Разлепив веки, она попыталась рассмотреть стоящих над ней мужчин. Оба были мелкими, щуплыми, коротко стриженными, в одинаковой форме — будто нарисованные под копирку. Татьяна лежала на чем-то холодном и жестком, под белым потолком, посреди которого набухла мозоль фонаря. И железная решетка, обтекавшая его и прикрученная к потолку болтами с толстыми шестигранными головками вдруг помогла вспомнить.
Полиция. Она в полиции! И когда её забирали, явилась Пандора.
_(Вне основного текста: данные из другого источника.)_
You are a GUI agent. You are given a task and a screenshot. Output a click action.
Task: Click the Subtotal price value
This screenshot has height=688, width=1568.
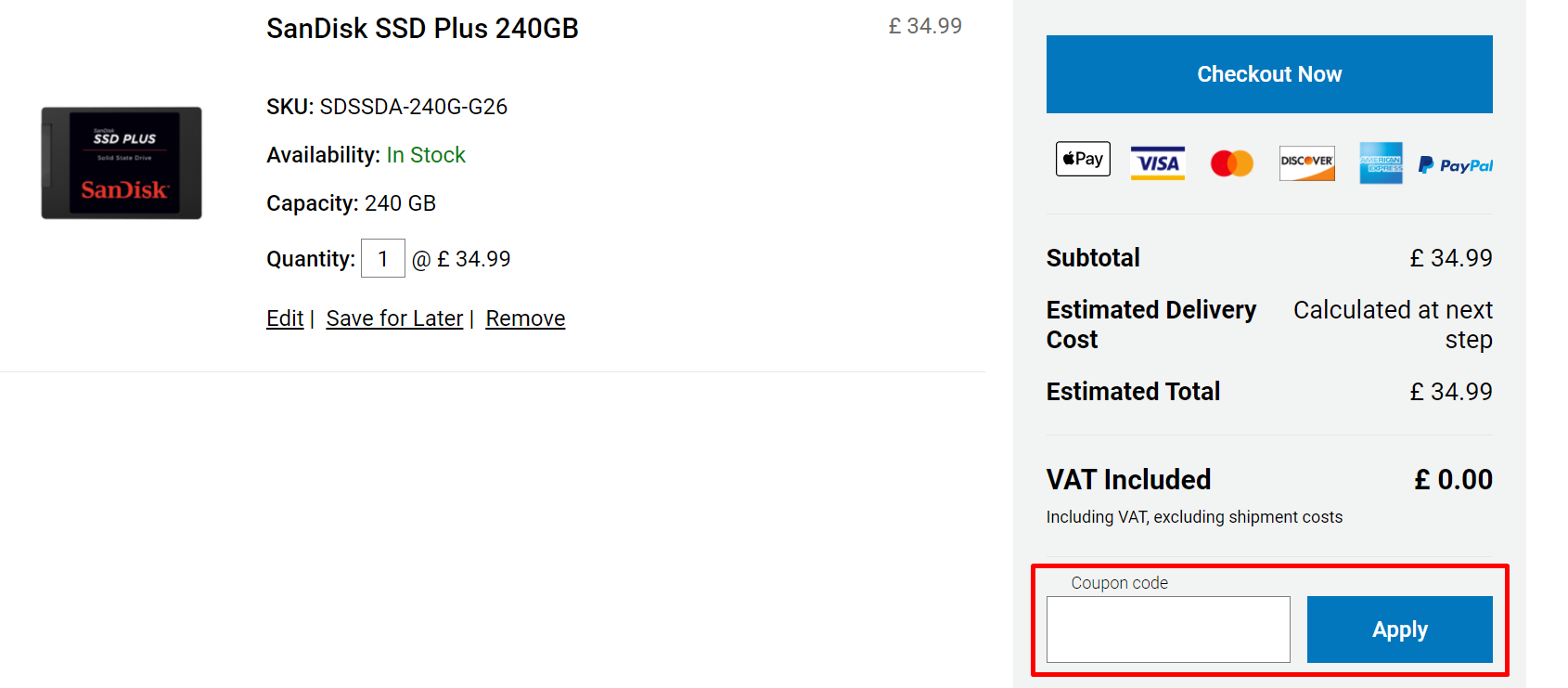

А потом пришла вновь — в тот момент, когда Татьяну поместили в камеру ИВС*: маленькую «одиночку» со стенами цвета рвоты. Оказавшись в этом узком бетонном гробу за закрытой железной дверью, Таня, одурев от страха, стала биться в неё всем телом. Ледяной вой Пандоры разрывал её уши, плотный ужас давил сзади, и она билась в дверь, панически боясь оглянуться — а потом опять потеряла сознание.
— Отпустите меня, пожалуйста… Я не виновна… — умоляюще забормотала она, и полицейский, стоявший слева, ответил почти участливо:
— Да не волнуйтесь вы так, гражданка. Не виновна — значит, отпустят. Скоро вас следователь пригласит, будет во всем разбираться.
— А позвонить… ведь можно? Мне говорили — один звонок… — язык шевелился с трудом, будто стресс сделал её пьяной.
— Следователь разрешит, не беспокойтесь, — заверил полицейский. — А сейчас врач придёт, поможет.
— Не надо… врача… — всхлипнула она, уже понимая, что ее никто не послушает, и почти задыхаясь от бессилия. Слезы потекли по щекам, не останавливаясь, потому что с этой неповоротливой, инертной махиной, которую называют системой правосудия, лучше было бы не встречаться — а она встретилась. И теперь поди докажи, что их столкнули специально.
Дверь лязгнула, впуская дуэт шагов — широких, уверенных мужских и дробящих каблучками женских. Полицейские расступились, и Таня, задрав голову, увидела сквозь слёзы ярко-синий рукав форменной медицинской куртки и белую полу халата, торчавшую из-под неё. Врач подошел ближе, заглянул ей в лицо и крякнул от удивления:
— Так-так, Татьяна Евгеньевна… А говорите, приступов у вас не бывает.
На нее, надменно улыбаясь, смотрел свысока психиатр Новицкий. Очки на его полном лице блеснули слюдяным холодом. Он присел на Танины нары, сжал её запястье, нащупывая пульс и замер, склонившись над наручными часами.
И веяло от него торжеством человека, всё-таки оказавшегося правым.
— Машенька, феназепам внутривенно, один кубик, — скомандовал психиатр. Каблучки зацокали, и Татьяна увидела, как к столику у стены подплыла молоденькая светловолосая медсестра с тощей косичкой-дракончиком. Сдвинув лежавшие на нем листки бумаги и дешевую черную авторучку, водрузила на стол продолговатый ящик с лекарствами. Покопалась в нем и подошла к Тане, неся в поднятой руке маленький шприц с длинной, закрытой колпачком, иглой. Та куснула за руку, и медсестра удалилась к своему ящику, зашебуршала в нем, зазвякала склянками. А Новицкий, положив ногу на ногу, спросил:
— Ну что, на этот раз без вранья?
Татьяна отвела взгляд — было стыдно. Во рту прокисло от лекарства, голова стала легкой, тело — расслабленным. Она попыталась сесть, и отметила краем глаза, как один из полицейских двинулся было к ней. Новицкий поднял руку, останавливая его, и спросил:
— Может быть, вы оставите меня наедине с пациенткой? Она не будет бузить. Ведь не будете же, Татьяна?